Saved entries
----
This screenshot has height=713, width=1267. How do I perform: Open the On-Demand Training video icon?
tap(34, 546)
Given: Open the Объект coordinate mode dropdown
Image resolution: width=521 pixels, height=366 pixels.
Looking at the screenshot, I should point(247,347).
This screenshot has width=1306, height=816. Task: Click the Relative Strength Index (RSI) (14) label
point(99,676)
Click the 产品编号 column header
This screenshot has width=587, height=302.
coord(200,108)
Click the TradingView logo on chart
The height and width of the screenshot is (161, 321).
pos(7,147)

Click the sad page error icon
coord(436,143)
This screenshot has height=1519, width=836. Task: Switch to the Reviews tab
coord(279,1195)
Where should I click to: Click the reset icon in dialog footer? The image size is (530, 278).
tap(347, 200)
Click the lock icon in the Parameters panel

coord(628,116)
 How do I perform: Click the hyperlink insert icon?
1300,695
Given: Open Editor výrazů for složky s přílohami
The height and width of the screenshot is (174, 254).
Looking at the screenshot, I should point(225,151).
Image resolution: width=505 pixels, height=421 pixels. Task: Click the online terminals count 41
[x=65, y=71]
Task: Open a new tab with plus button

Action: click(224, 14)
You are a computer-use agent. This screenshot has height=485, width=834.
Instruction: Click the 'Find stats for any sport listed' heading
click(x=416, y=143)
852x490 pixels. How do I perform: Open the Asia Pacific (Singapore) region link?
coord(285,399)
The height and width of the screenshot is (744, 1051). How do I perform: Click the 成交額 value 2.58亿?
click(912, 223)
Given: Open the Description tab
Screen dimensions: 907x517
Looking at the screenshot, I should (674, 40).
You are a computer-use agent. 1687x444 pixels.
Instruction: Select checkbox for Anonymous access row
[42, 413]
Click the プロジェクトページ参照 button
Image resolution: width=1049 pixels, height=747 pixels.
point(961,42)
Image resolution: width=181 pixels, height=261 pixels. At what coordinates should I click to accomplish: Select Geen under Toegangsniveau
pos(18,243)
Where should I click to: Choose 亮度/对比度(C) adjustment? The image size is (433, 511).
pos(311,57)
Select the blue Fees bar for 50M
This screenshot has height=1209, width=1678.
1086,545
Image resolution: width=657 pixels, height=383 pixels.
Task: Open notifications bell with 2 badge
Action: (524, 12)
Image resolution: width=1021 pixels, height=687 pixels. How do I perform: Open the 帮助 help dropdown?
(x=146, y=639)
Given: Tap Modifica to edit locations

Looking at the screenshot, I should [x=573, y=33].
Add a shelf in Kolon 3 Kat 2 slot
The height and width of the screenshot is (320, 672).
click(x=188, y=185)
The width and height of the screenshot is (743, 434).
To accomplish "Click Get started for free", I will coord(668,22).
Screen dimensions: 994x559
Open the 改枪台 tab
----
**INSTRUCTIONS FOR THE TASK**
Give back the entries exactly, so that each line matches the original.

**WRITTEN REPLY**
This screenshot has height=713, width=1267. How do I perform: Open the On-Demand Training video icon?
tap(34, 546)
Given: Open the Объект coordinate mode dropdown
Image resolution: width=521 pixels, height=366 pixels.
Looking at the screenshot, I should point(247,347).
This screenshot has width=1306, height=816. Task: Click the Relative Strength Index (RSI) (14) label
point(99,676)
Click the 产品编号 column header
This screenshot has width=587, height=302.
coord(200,108)
Click the TradingView logo on chart
The height and width of the screenshot is (161, 321).
pos(7,147)

Click the sad page error icon
coord(436,143)
This screenshot has height=1519, width=836. Task: Switch to the Reviews tab
coord(279,1195)
Where should I click to: Click the reset icon in dialog footer? The image size is (530, 278).
tap(347, 200)
Click the lock icon in the Parameters panel

coord(628,116)
 How do I perform: Click the hyperlink insert icon?
1300,695
Given: Open Editor výrazů for složky s přílohami
The height and width of the screenshot is (174, 254).
Looking at the screenshot, I should point(225,151).
Image resolution: width=505 pixels, height=421 pixels. Task: Click the online terminals count 41
[x=65, y=71]
Task: Open a new tab with plus button

Action: click(224, 14)
You are a computer-use agent. This screenshot has height=485, width=834.
Instruction: Click the 'Find stats for any sport listed' heading
click(x=416, y=143)
852x490 pixels. How do I perform: Open the Asia Pacific (Singapore) region link?
coord(285,399)
The height and width of the screenshot is (744, 1051). How do I perform: Click the 成交額 value 2.58亿?
click(912, 223)
Given: Open the Description tab
Screen dimensions: 907x517
Looking at the screenshot, I should (674, 40).
You are a computer-use agent. 1687x444 pixels.
Instruction: Select checkbox for Anonymous access row
[42, 413]
Click the プロジェクトページ参照 button
Image resolution: width=1049 pixels, height=747 pixels.
point(961,42)
Image resolution: width=181 pixels, height=261 pixels. At what coordinates should I click to accomplish: Select Geen under Toegangsniveau
pos(18,243)
Where should I click to: Choose 亮度/对比度(C) adjustment? The image size is (433, 511).
pos(311,57)
Select the blue Fees bar for 50M
This screenshot has height=1209, width=1678.
1086,545
Image resolution: width=657 pixels, height=383 pixels.
Task: Open notifications bell with 2 badge
Action: (524, 12)
Image resolution: width=1021 pixels, height=687 pixels. How do I perform: Open the 帮助 help dropdown?
(x=146, y=639)
Given: Tap Modifica to edit locations

Looking at the screenshot, I should [x=573, y=33].
Add a shelf in Kolon 3 Kat 2 slot
The height and width of the screenshot is (320, 672).
click(x=188, y=185)
The width and height of the screenshot is (743, 434).
To accomplish "Click Get started for free", I will coord(668,22).
Screen dimensions: 994x559
Open the 改枪台 tab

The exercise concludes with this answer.